What was the very first contact with Buddhism?
A book, Buddhism by Edward Conze. I read it because it was recommended to me. Anyway, it was “oriental” and, for me, everything oriental is blessed!
Why did this book affect you so much?
I read this book around the age of fifteen, when I was in boarding school near Paris. As I lived in Lille, where I returned every weekend, I read a lot on the train. Today, I feel like I've never read so well as on the train… A year later, I lost my father. When I heard the unbearable news, I passed out, a state in which I stayed for quite a while. When I woke up, the first thing that came to mind was the idea that nothing was true, that everything was rushing towards its annihilation, and that it was hellish. I was with cousins, turning a few crucifixes upside down as symbols. off topic ". Things from Buddhism that I had read then came back to me, mainly the idea that everything is suffering and that there is a remedy for suffering. However, I did not become a Buddhist.
What was before Buddhism?
A very strong rejection of Catholicism, insofar as I had been brought up in a religious boarding school by individuals who did not practice what they preached.
When did your first real contact with Buddhism occur?
Several years later. At the age of twenty-one, I found myself free to work or not, since I could dispose of my father's inheritance. I had in my pocket a contract from the Asiatheque bookstore to translate directly from Tibetan to French The Book of the Dead. In Kathmandu, I said to the first Tibetan I met at the Swayambhunath temple (1): "I am looking for The Book of the Dead tibetan ". He replied, "I can provide it for you, but come to my house first." He was a painter who wanted to show me his paintings and those of his brother, who was a monk. The latter was beautiful, tranquil, inspiring. He was sitting near a window and painting a deity. Madeleine, my wife at the time, immediately fell in love with him. She said, "I want to become a Buddhist right now!" And me: “I want to follow you”. This anecdote is hardly romanticized! We therefore went to “take refuge” in Bauddha, where we each received a Tibetan name given by Thrangu Rinpoche. Although renamed “Karma Samdrup” (literally “one whose vows are fulfilled”), I did not yet feel like a Buddhist.

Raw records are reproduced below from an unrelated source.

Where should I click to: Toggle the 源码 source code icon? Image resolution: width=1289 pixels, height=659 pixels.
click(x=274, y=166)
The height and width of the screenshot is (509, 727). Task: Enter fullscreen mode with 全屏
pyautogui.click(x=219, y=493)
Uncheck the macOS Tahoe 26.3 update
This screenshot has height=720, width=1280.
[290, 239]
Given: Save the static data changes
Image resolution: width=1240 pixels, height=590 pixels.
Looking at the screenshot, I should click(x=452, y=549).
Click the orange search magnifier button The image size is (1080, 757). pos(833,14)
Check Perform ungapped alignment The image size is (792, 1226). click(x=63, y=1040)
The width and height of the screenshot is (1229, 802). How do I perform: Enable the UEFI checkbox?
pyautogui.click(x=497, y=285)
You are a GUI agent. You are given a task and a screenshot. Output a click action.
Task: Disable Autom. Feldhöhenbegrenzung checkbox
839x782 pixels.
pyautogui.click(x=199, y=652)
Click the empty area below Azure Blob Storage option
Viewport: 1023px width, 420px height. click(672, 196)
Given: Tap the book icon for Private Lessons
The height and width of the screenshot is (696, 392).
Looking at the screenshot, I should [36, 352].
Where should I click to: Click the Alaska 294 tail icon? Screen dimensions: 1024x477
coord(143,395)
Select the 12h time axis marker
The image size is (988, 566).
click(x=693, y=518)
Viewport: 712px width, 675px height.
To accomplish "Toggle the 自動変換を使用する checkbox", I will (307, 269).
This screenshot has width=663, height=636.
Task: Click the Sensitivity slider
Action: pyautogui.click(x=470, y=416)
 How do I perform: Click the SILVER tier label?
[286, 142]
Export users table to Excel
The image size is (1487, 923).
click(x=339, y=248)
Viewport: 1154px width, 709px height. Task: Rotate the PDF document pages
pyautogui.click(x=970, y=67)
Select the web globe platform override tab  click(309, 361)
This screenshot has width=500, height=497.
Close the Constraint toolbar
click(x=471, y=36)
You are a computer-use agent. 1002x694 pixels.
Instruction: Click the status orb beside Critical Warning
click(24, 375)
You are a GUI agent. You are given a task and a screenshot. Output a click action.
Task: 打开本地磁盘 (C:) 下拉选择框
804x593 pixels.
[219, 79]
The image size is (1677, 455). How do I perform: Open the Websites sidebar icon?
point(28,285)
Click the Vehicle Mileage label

“When my mind wanders off, I bring it back to visualization, the hardest part being realizing that my mind has once again slipped away from me. These are the first obstacles to meditation, and I feel like I'm still there, at my age. But I had moments of vision that overwhelmed me and kept me going. »
It took me a year and a return to Kathmandu to have clearer ideas on this subject. The painter then asked me: "How is the meditation going?" "Me, nothing, but Madeleine would really like to learn to meditate!" One morning, the monk-painter arrived at my house, laden with three books and a small scroll: "Here, here is the little scroll." I had told him that I loved Manjushri without knowing why. “I would like Madeleine to practice it and for you to translate it, you will ask Manjushri to bless you to do so. A little choked, I answer: "Certainly, but someone would have to explain it to me." – “I think one person would be suitable: Taklung Tsetrul Rinpoche. So I looked for Takloung Tsétrul Rinpoche in the big Tibetan refugee camps in northern India, then I returned to France without having found him. I was then told: “Dudjom Rinpoche is in Paris and the Rinpoche you are looking for is part of his retinue”. As I had a reputation as a translator, I found myself translating the teachings of Dudjom Rinpoche. I sneaked backstage before the very first teaching and magically stumbled across the Rinpoche I was looking for! I told him outright that I wanted him to be my master. “You have to see,” he replies. It was then that a great love affair began with the one I have the audacity – bad practitioner that I am – to consider as my “master of wisdom”. At the moment, I feel a little "put aside", it must be to make me understand that I still have a lot of things to change in my little person.
Do you practice daily?
Somehow, but daily.
Are translations part of the practice?
Yes I think. By dint of seeing me struggling to practice, Rinpoche ended up reassuring me: “Your practice is translation”. To this practice of translation, I therefore try to add devotional practices, concentration exercises, which I try to do according to the tantra method. When my mind wanders, I bring it back to the visualization, the hardest part being realizing that my mind has once again slipped away from me. These are the first obstacles to meditation, and I feel like I'm still there, at my age. But I had moments of vision that overwhelmed me and kept me going.
What school do you belong to?
I came across a Nyingmapa master, and quite naturally, I am Nyingmapa.
Has Buddhism changed your relationship with others?
I tended to look down on the whole world; today, that has really changed. My intellectual pride seems laughable to me. All of this is passing. From now on, as a matter of principle, I listen as much as possible and only judge if it proves to be essential.